Isn’t it lucky I was surrounded by sympathetic friends?

  20 Responses to “Thieving Bastard Steals Bock’s Phone”

Comments (20)
  1.  

    May their dicks shrivel and their balls turn to lead. We can only hope they overdose on their filthy crack sometime soon.

  2.  

    May he get cat A.I.D.S

  3.  

    you’re not going with the christian way then and forgiving the sinner. jk. how horrible. i’d hate that. i have my phone for a good few years now and have a lot of numbers i’d hate to lose. i’ve seen ads on tv actually for backing up your numbers automatically on one of the networks websites. might be UK though. what goes around comes around. actually come to think of it maybe this is karma for keeping that beggers 50! jk again. hehe

  4.  

    oh you didn’t keep the 50 right, it was your buddy. you just enjoyed the pint too much i think. the karma gods were watchin! lol

  5.  

    Has the dirty clap ridden filth merchant rang any of your contacts yet?That’s the norm these days,just to over piss you off.May his ears and eyeballs burst,and may he suffer from a thirst.

  6.  

    May the devil swallow him sideways.
    Or her.

    I have an online account with O2. I’m off straight away to find if I can back up my numbers online.

  7.  

    doesn’t nancy’s have a lot of cctv cameras operating? may have recorded something that could indicate direction to look, hope it was just some plonkers idea of a joke!

  8.  

    I find your anger funny

    Sorry

  9.  

    Good. That’s the idea. I find my anger funny too.

  10.  

    I don’t suppose you signed up to one of those tracking systems did you ? The ones that tell you EXACTLY where you (or your phone) are…… tell me you did ?

  11.  

    Not at all. Don’t be ridiculous.

  12.  

    No sympathy here Bock! You of all people (tech-savy as you are) should have had the wit to back up your numbers via your PC! Most half decent phones come with the necessary software! I (says he smugly) have my phone, iphone, mac and laptop all synced so that all contacts are on all devices. What were you thinking? You’re just too trusting of your fellow human-beings! See where your gentle & forgiving nature gets you ;-)

  13.  

    No. I thought the motherfucking Nokia software had fucking worked but it motherfucking didn’t and I had no cocksucking fucking numbers.

    What a motherfucker!

  14.  

    Have you rung him/her up and asked him/her to return the contaminated phone and apply on bended knee for an antidote to the virus.

    Text him/her and scare the shit out of them. And then drain the Shannon to find your phone.
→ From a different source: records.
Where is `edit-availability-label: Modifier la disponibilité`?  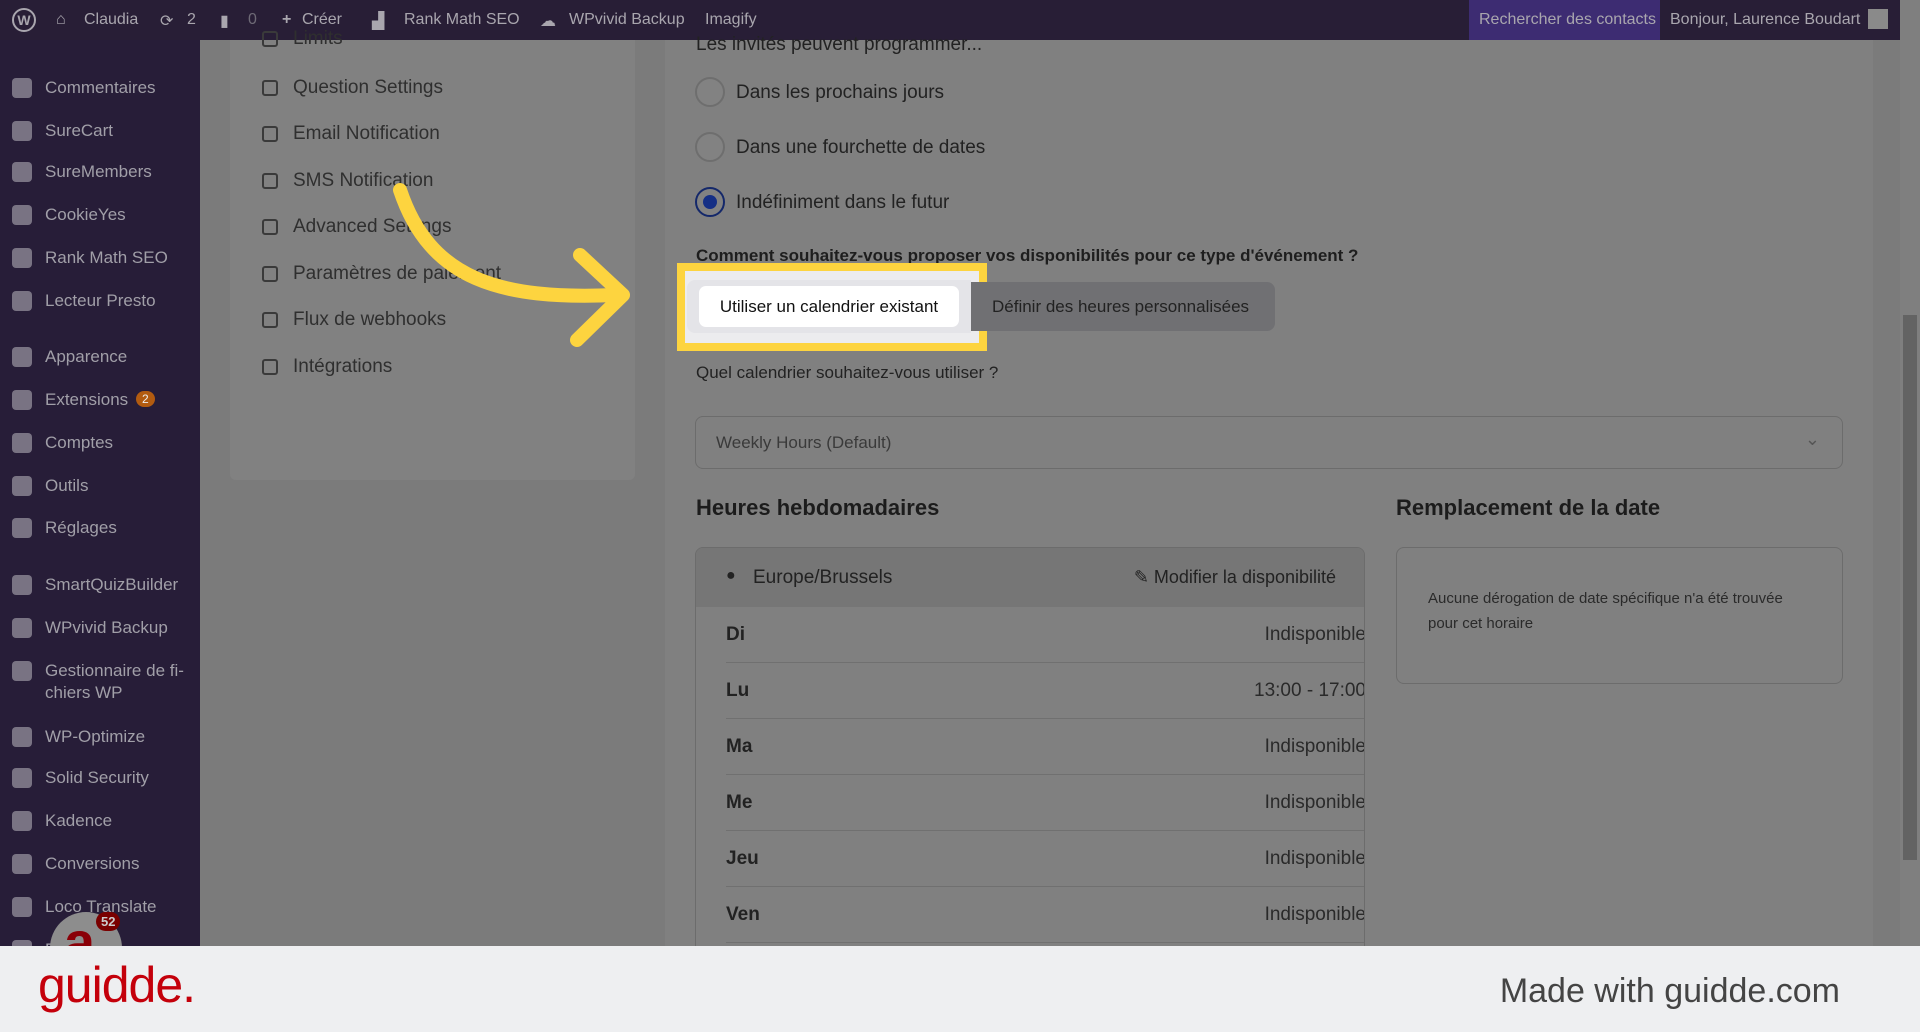
edit-availability-label: Modifier la disponibilité is located at coordinates (1244, 577).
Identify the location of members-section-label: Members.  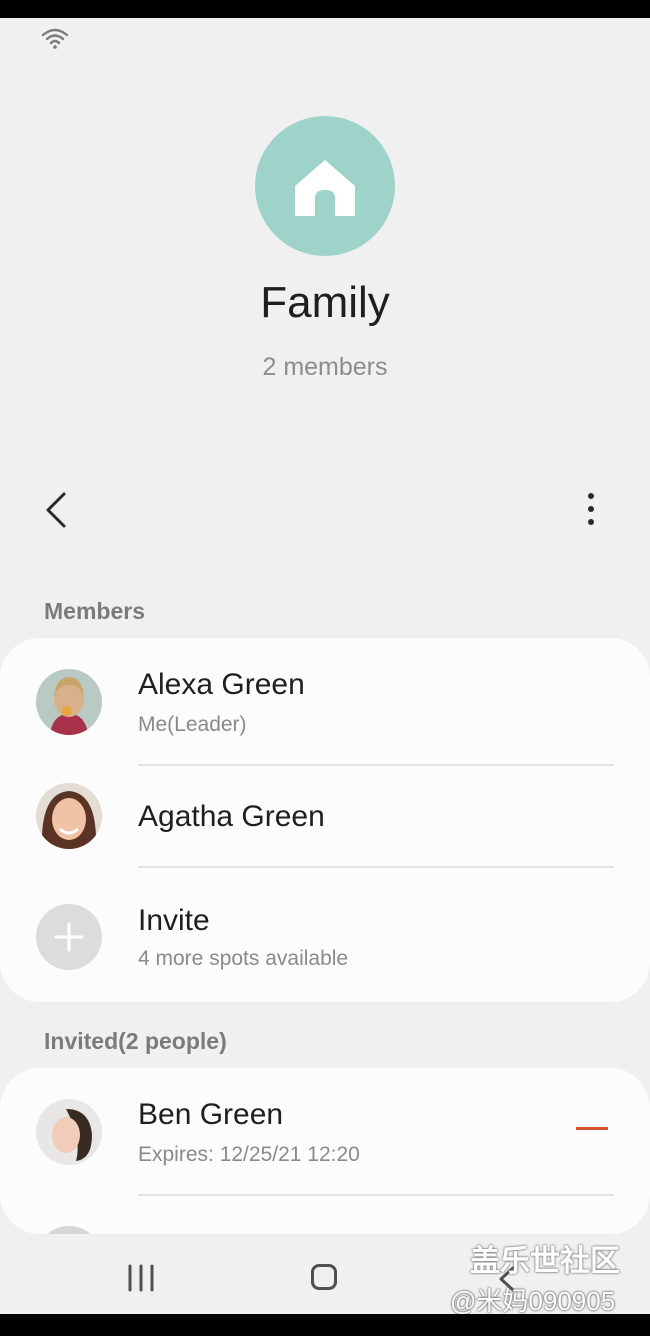
(94, 611).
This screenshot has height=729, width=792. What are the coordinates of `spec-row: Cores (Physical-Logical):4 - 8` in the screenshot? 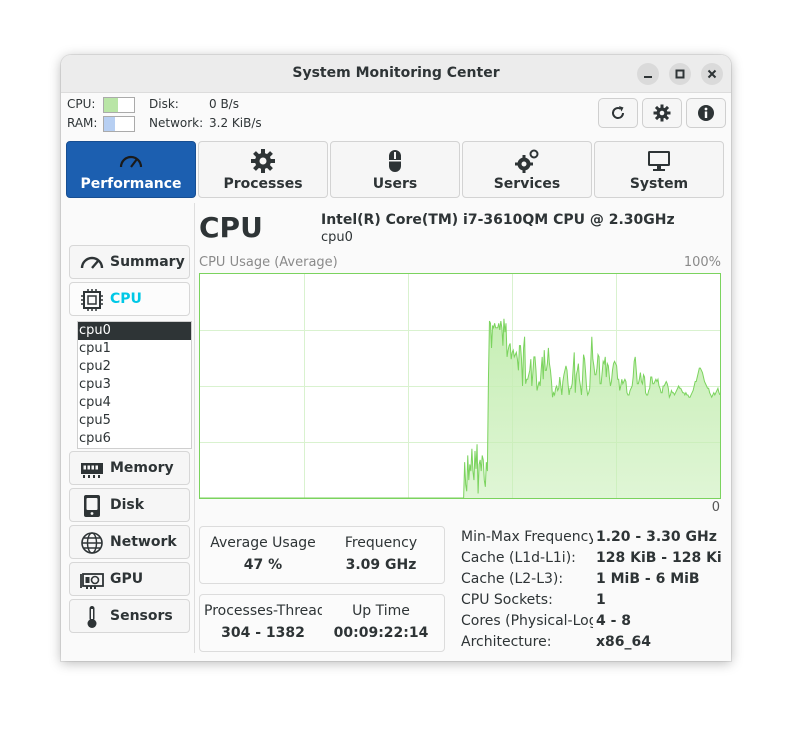 It's located at (592, 623).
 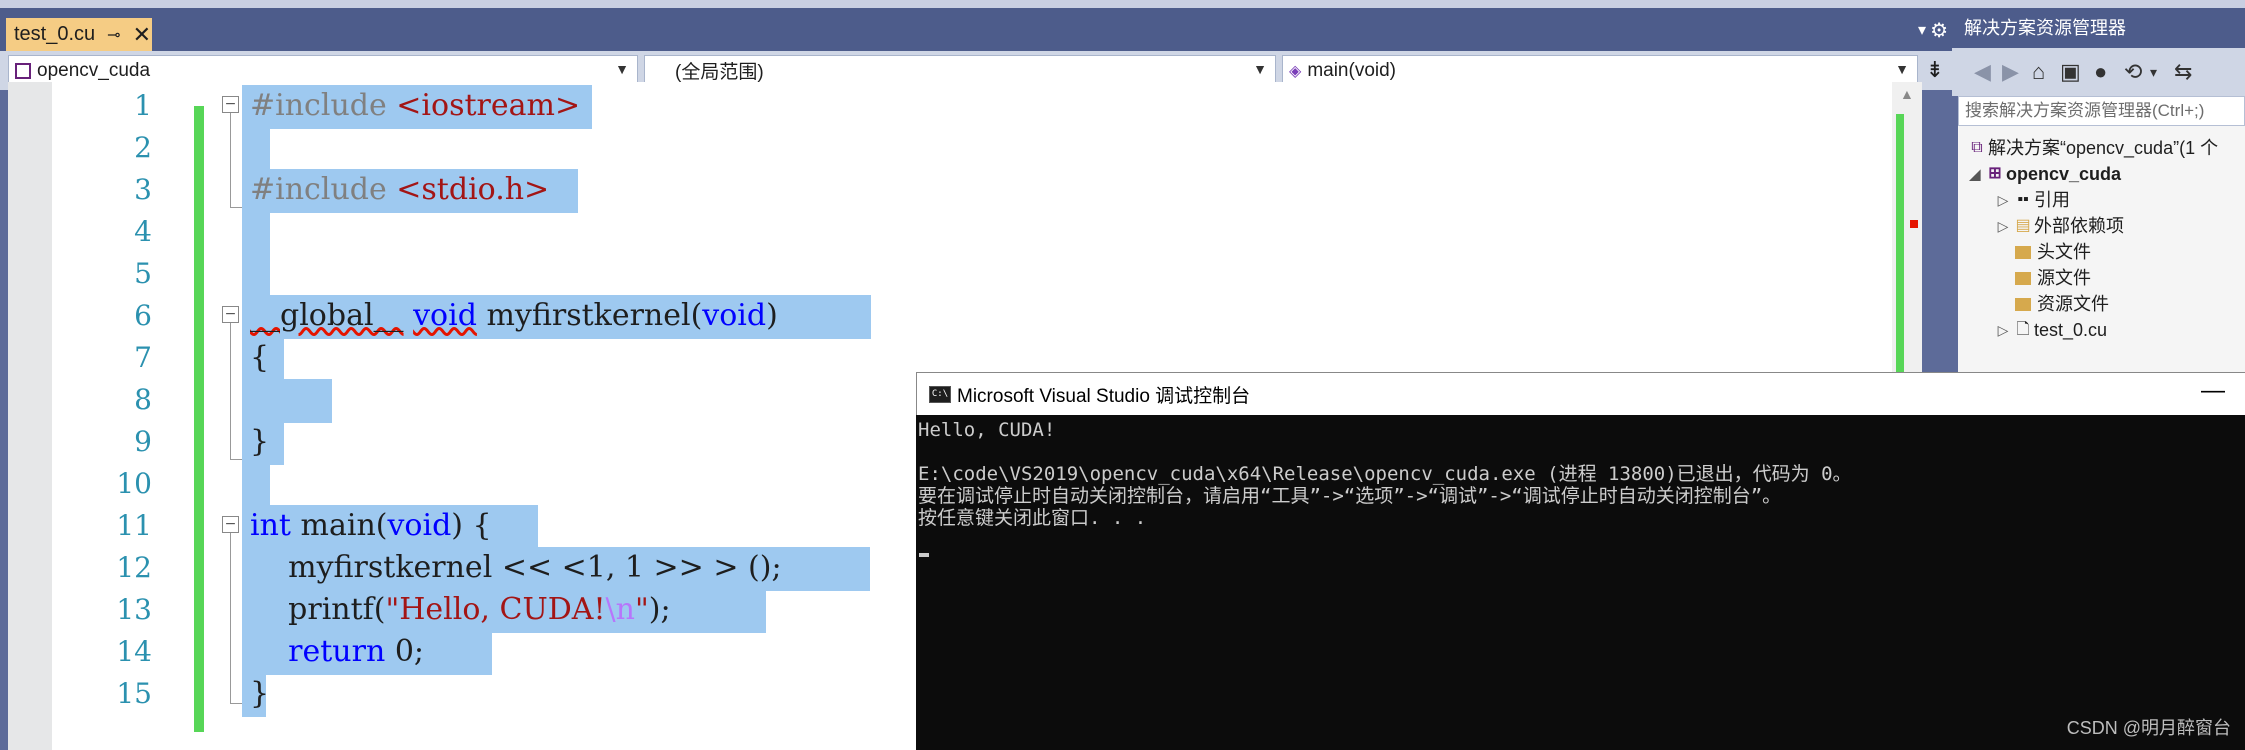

    Empathies. I lost mine a while back; rang the number (as I thought); got an East European who didn’t know the number he was answering and I was convinced my phone was gone for a Burton.

    Turned up in the ticket office of the local railway station where I dropped it.

    Funny thing this life.

  15.  

    I hear you, mine was knicked last week, I think I’m on my 15th phone now,due to them braking,trusting in the goodness of others, and well….drunkeness.
    May his shit come back to life and eat him!

  16.  

    Ah, there was no need to wish ill on the shit eating, felching, scrotal wart’s dog ill will. That was out of order, Bock. The poor little mutt is probably being shagged ragged by the thief everytime he comes home alone.

  17.  

    Bock,

    It’s a PHONE. An inanimate piece of junk. Its not important. Your friends who matter will contact you some other way.

    You probably have lots of numbers stored there that you dont even use. These are worthless.

    You KNOW that you won the phone for blog of the month. Physically having it is not important.

    What is worth thinking about, though, is the amount of poison, bile and hatred you have spewed towards a stranger!

    It’s better, I suppose, to let it out. But if there is such a vast reservoir of hate in you, is there anything else?

  18.  

    Yes, there is. I have a sense of hunmour too. Unlike you, I know a joke when I see one.

  19.  

    A sense of humour? Nah! Just shows a lack of wit on your part.

  20.  

    Vocab … voc… vocabalry …

    That’s like, guys on, like, horses, right?